Abstract: We explain how to use the shape of an interval in a subgroup lattice to deduce properties of the underlying group. We describe a few properties that are "interval enforceable" in this sense, and a few that are not, and we connect these ideas to an old open problem in universal algebra.
March 31
Jonathan Smith: Report from the AMS Spring Meeting, Knoxville, TN.

March 17, 24
Spring break (and aftermath): no seminar.

February 24
Anna Romanowska (Warsaw University of Technology): Duality for some classes of convex sets.
Abstract: There is a well known self-duality for the category of finite-dimensional (real) vector spaces which can be adjusted to the category of corresponding affine spaces. This duality can be extended to the category of all affine spaces. However, it cannot be restricted to provide a duality for the category of convex subsets of (real) affine spaces.
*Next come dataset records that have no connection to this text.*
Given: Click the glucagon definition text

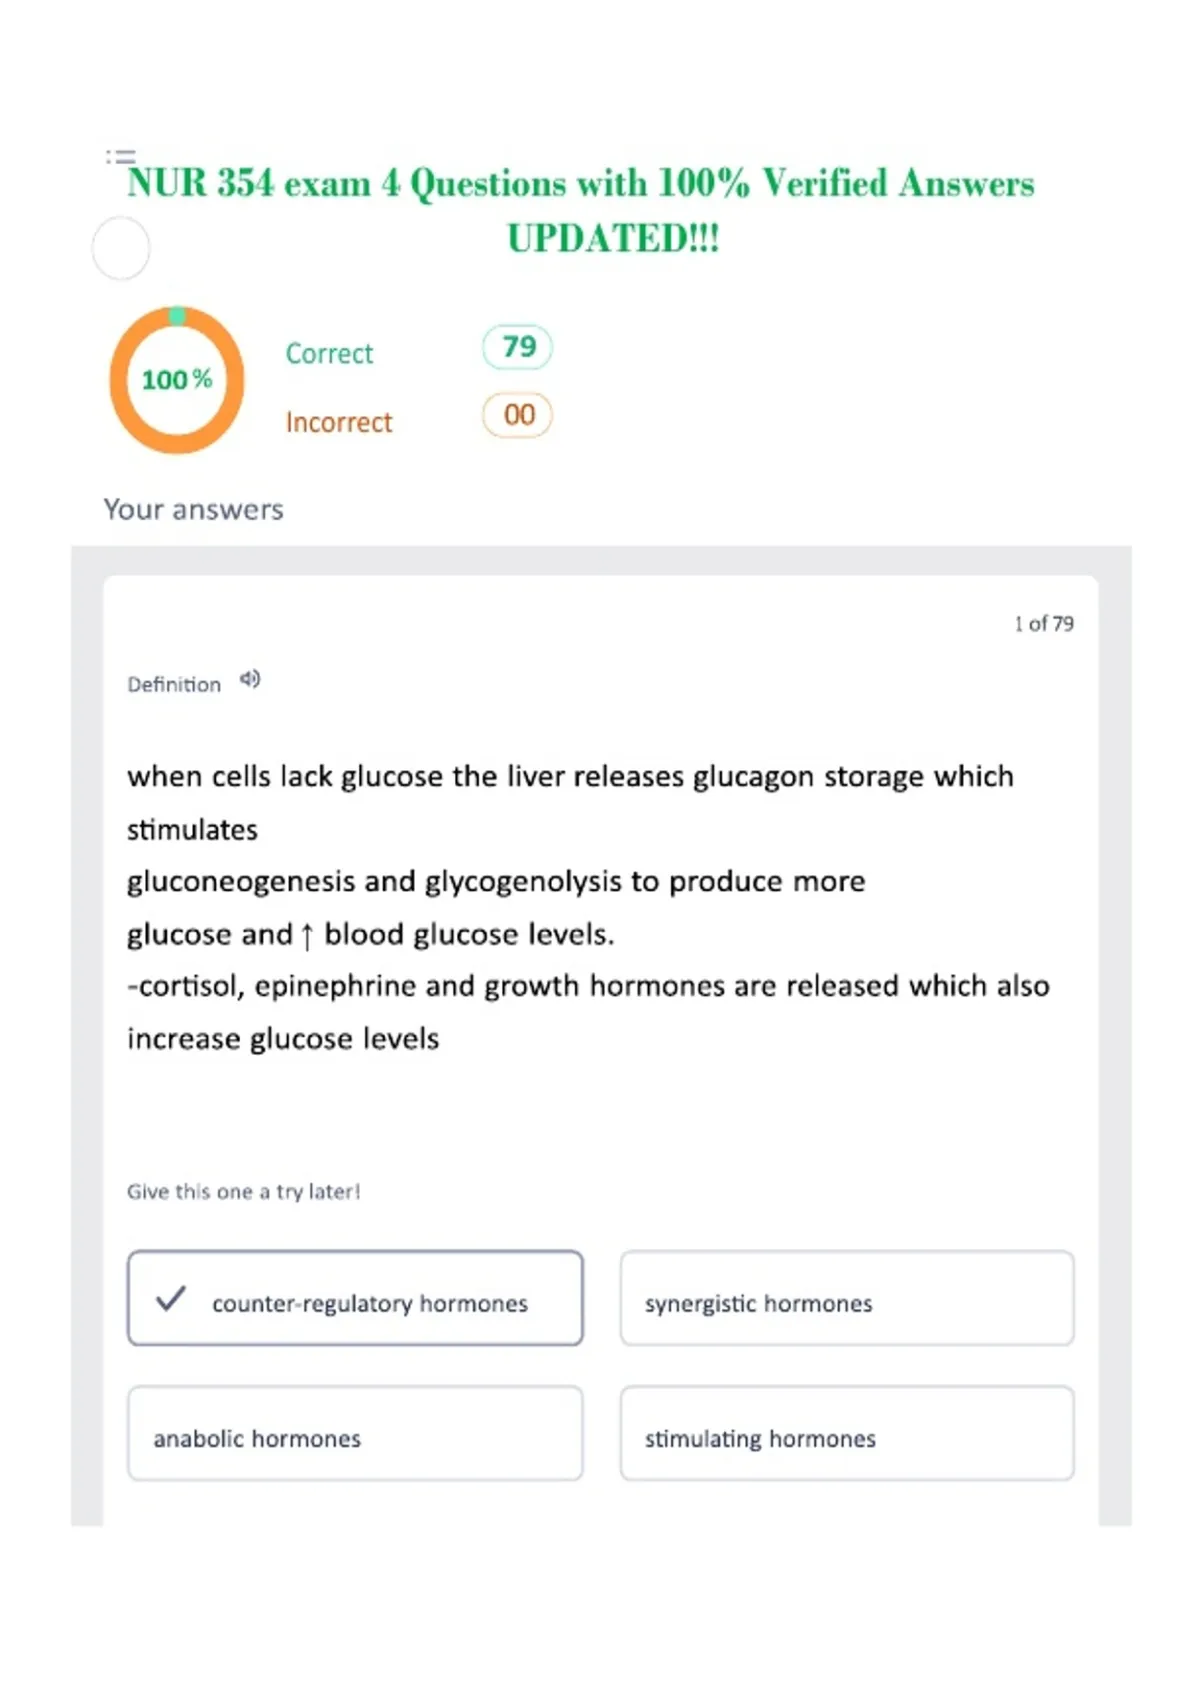Looking at the screenshot, I should (588, 907).
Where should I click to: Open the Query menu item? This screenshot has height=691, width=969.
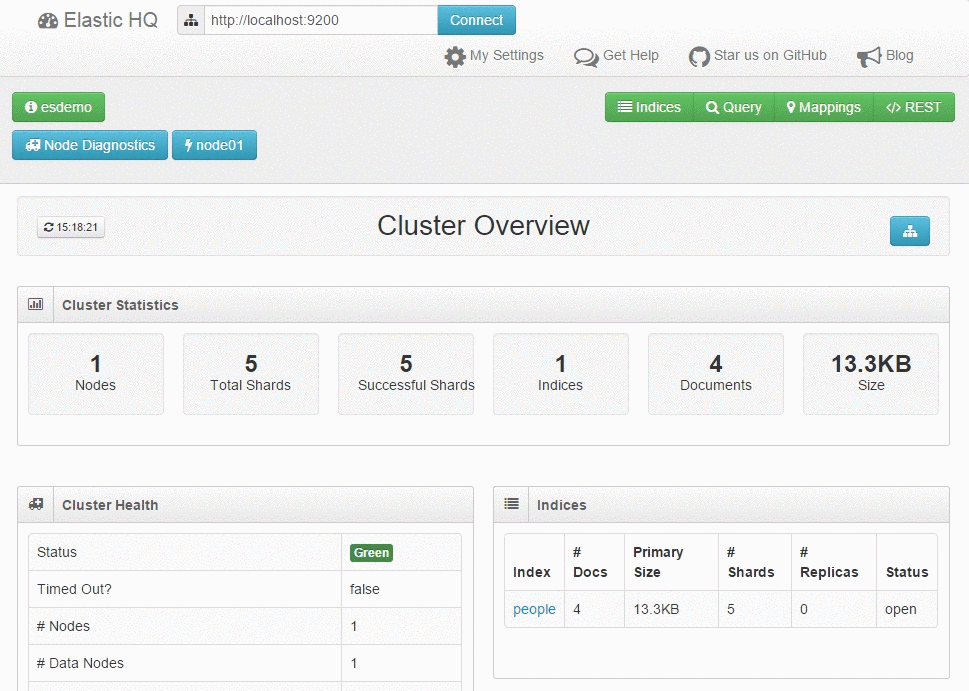pos(734,107)

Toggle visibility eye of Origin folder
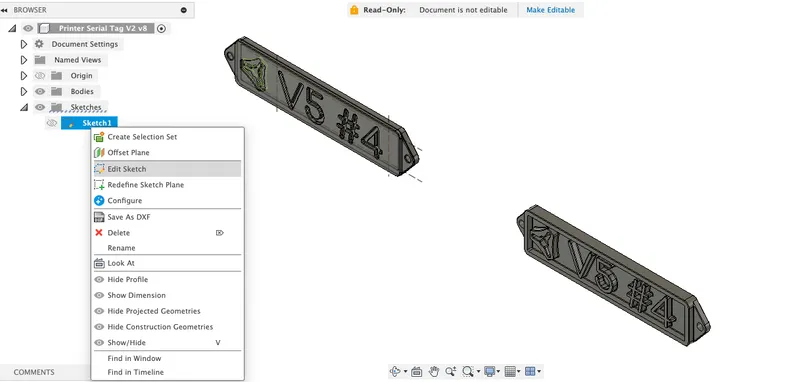click(40, 75)
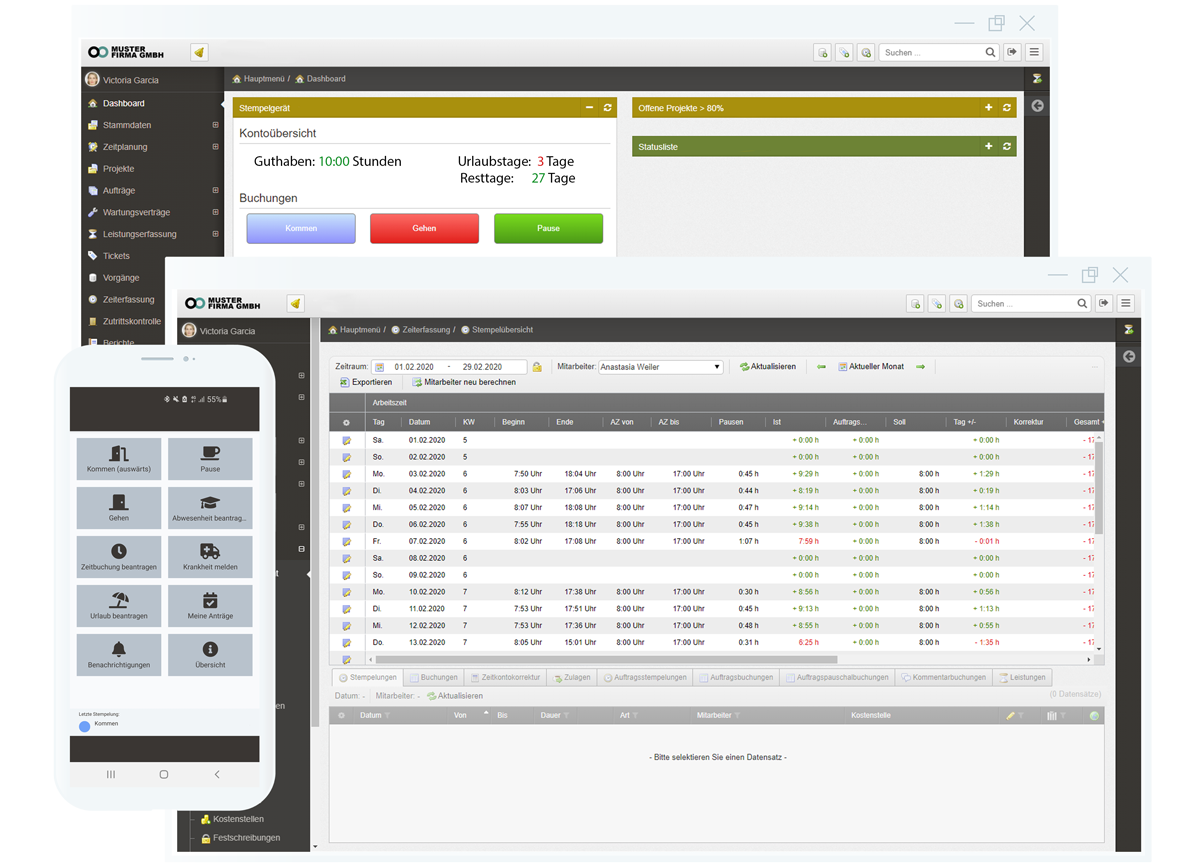Expand the Stammdaten menu entry

(215, 125)
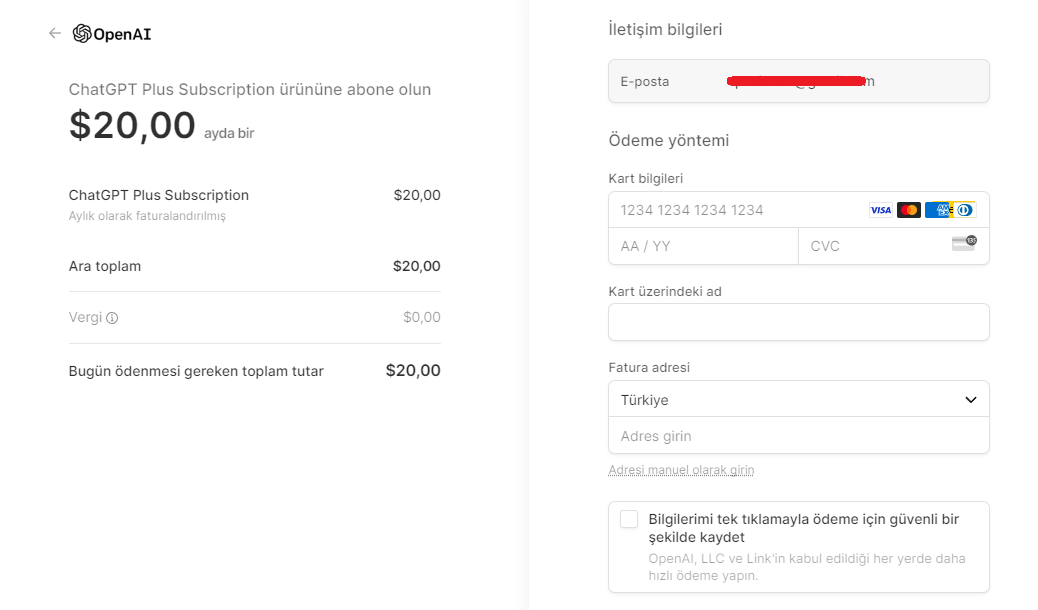Screen dimensions: 1038x610
Task: Click the E-posta email field
Action: pyautogui.click(x=798, y=81)
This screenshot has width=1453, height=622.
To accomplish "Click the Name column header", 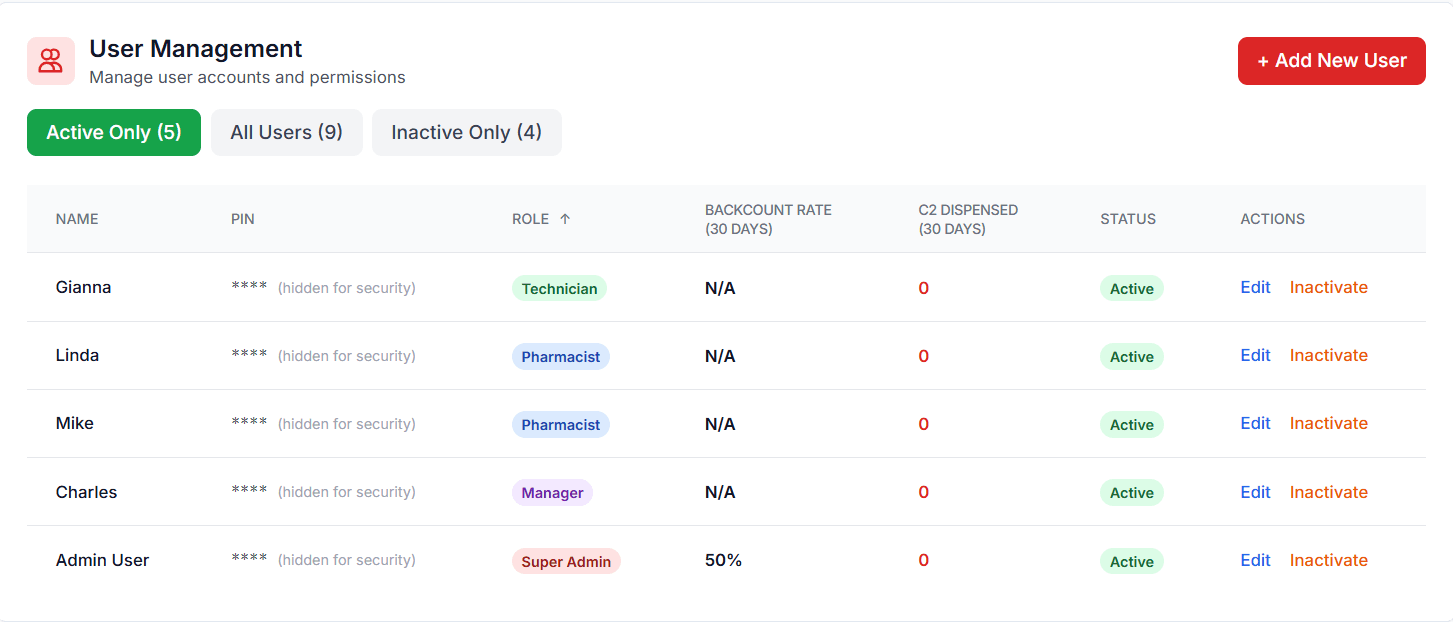I will click(x=77, y=219).
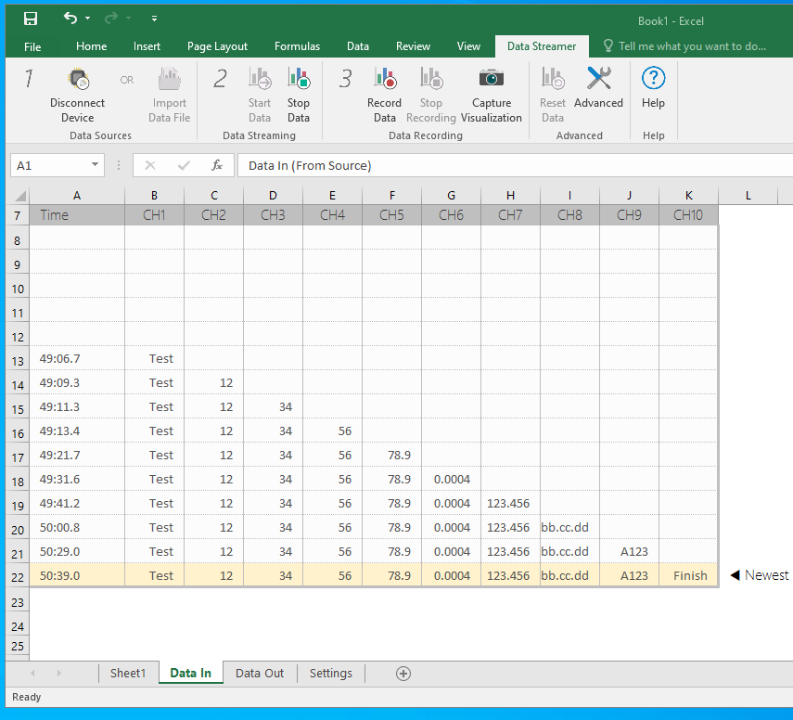793x720 pixels.
Task: Click Capture Visualization camera icon
Action: 491,80
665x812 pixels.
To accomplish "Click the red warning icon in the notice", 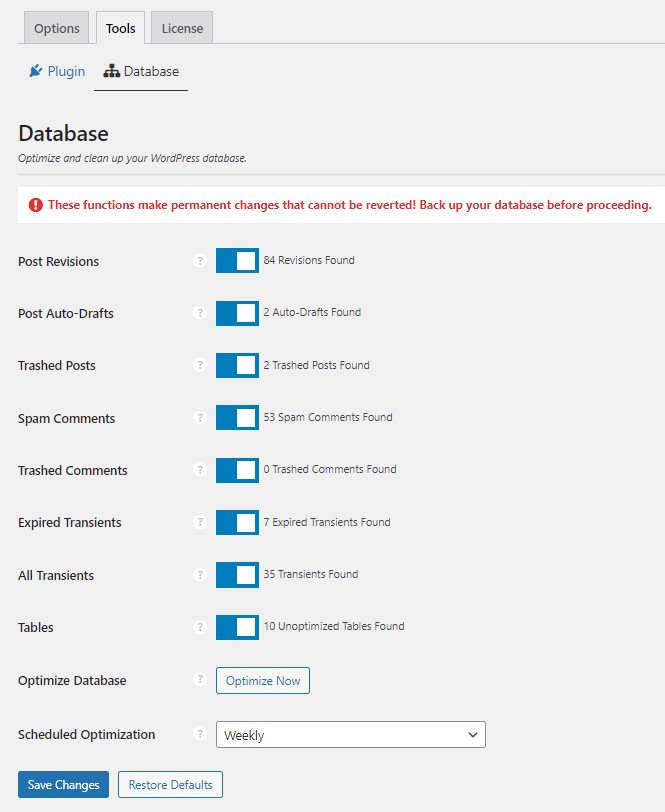I will click(x=36, y=204).
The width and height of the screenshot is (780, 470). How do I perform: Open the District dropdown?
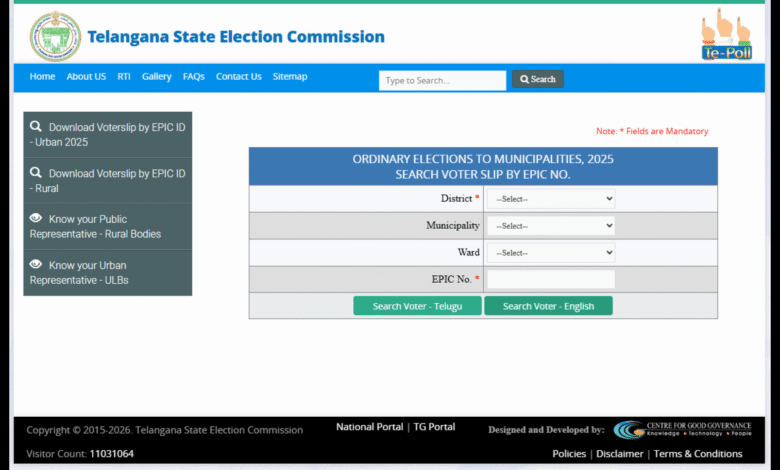tap(550, 199)
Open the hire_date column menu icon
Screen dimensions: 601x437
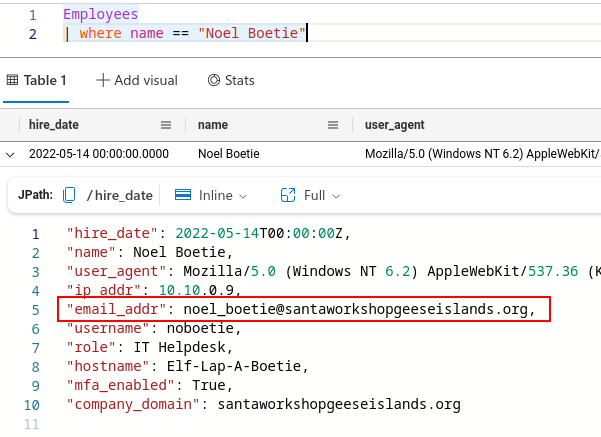click(167, 125)
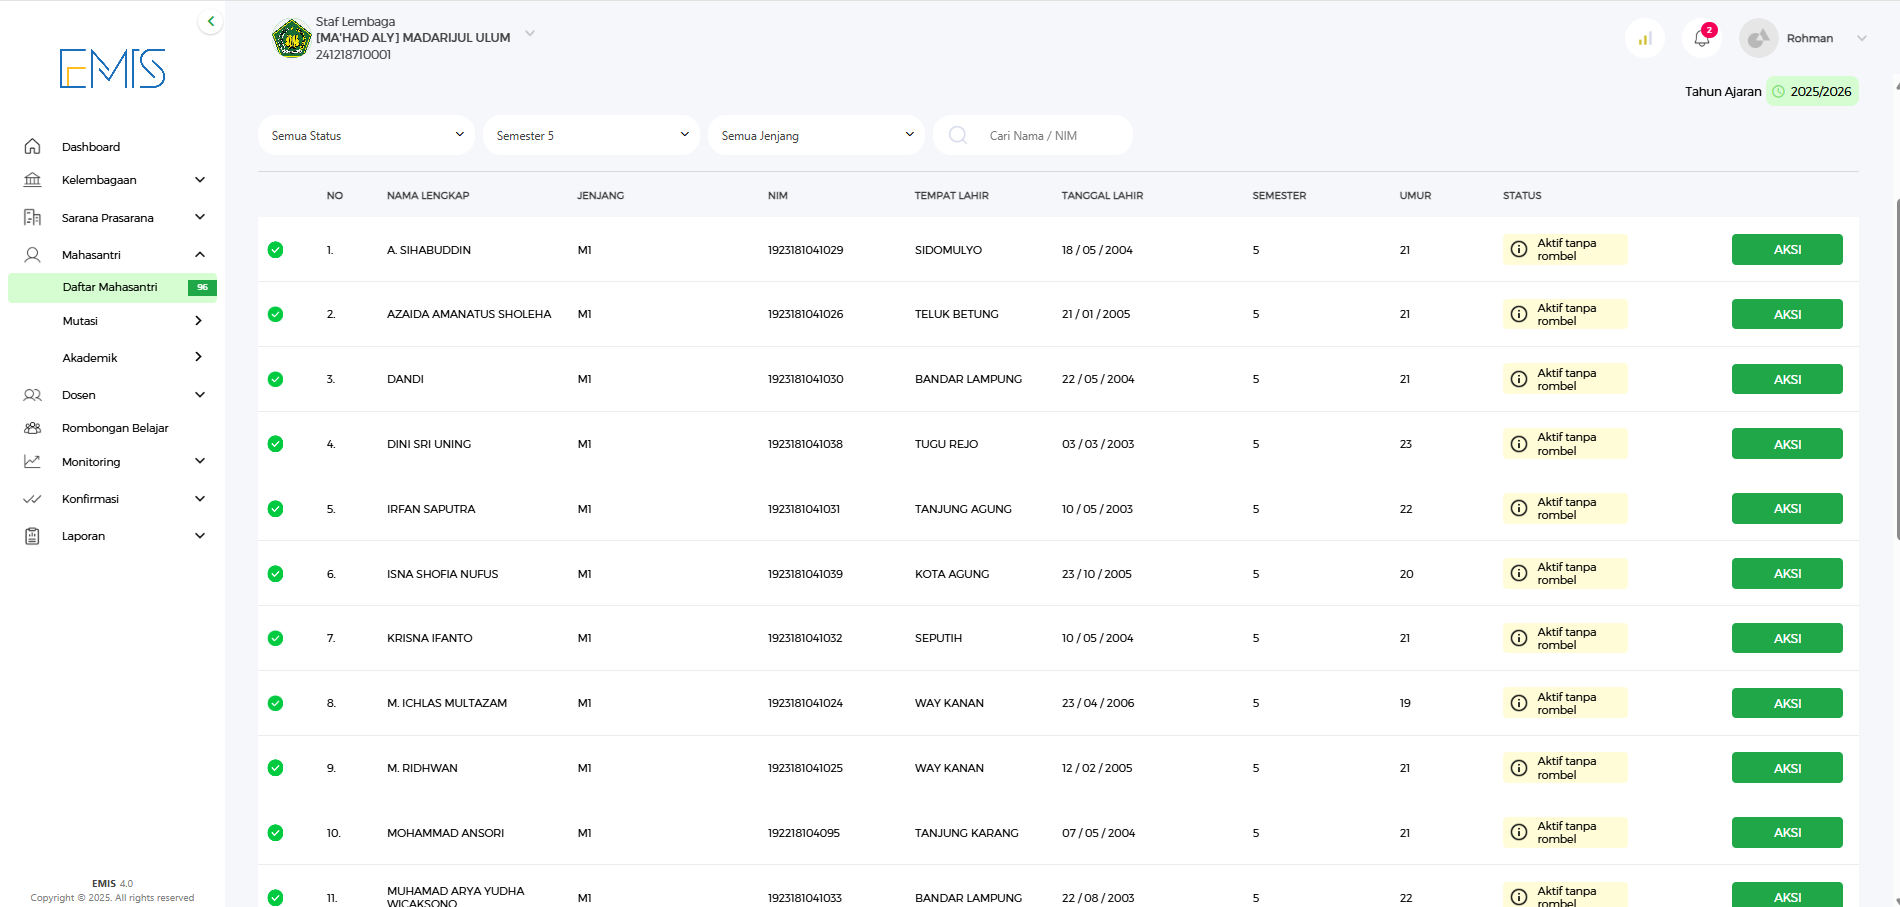Open the Semua Jenjang dropdown
The image size is (1900, 907).
tap(817, 136)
We will discuss the problem of duality for some classes of convex sets. We consider convex subsets of real affine spaces as abstract algebras, so-called barycentric algebras. Dualities for some classes of barycentric algebras will be described. In constructing some of these dualities, we use methods of dualizing so-called Płonka sums of algebras.
February 17, March 3, 10
Jonathan Smith: Quantum quasigroups, I, II, III.
Abstract: Quantum quasigroups (and quantum loops) are nonassociative extensions of Hopf algebras, with a much simpler axiomatization. They include previous attempts at extending Hopf algebra structure to nonassociative situations, in particular the Moufang-Hopf algebras of Benkart et al., and the H-bialgebras of Pérez-Izquierdo. We show that Hopf algebras form quantum quasigroups, and provide sufficient conditions for a quantum quasigroup to augment to a Hopf algebra. A key example of a quantum quasigroup provides an algebra of rooted binary trees, serving as indices for nonassociative powers.
January 27; February 3, 10
Candidate colloquia: no seminar.

January 20
King Holiday: no seminar.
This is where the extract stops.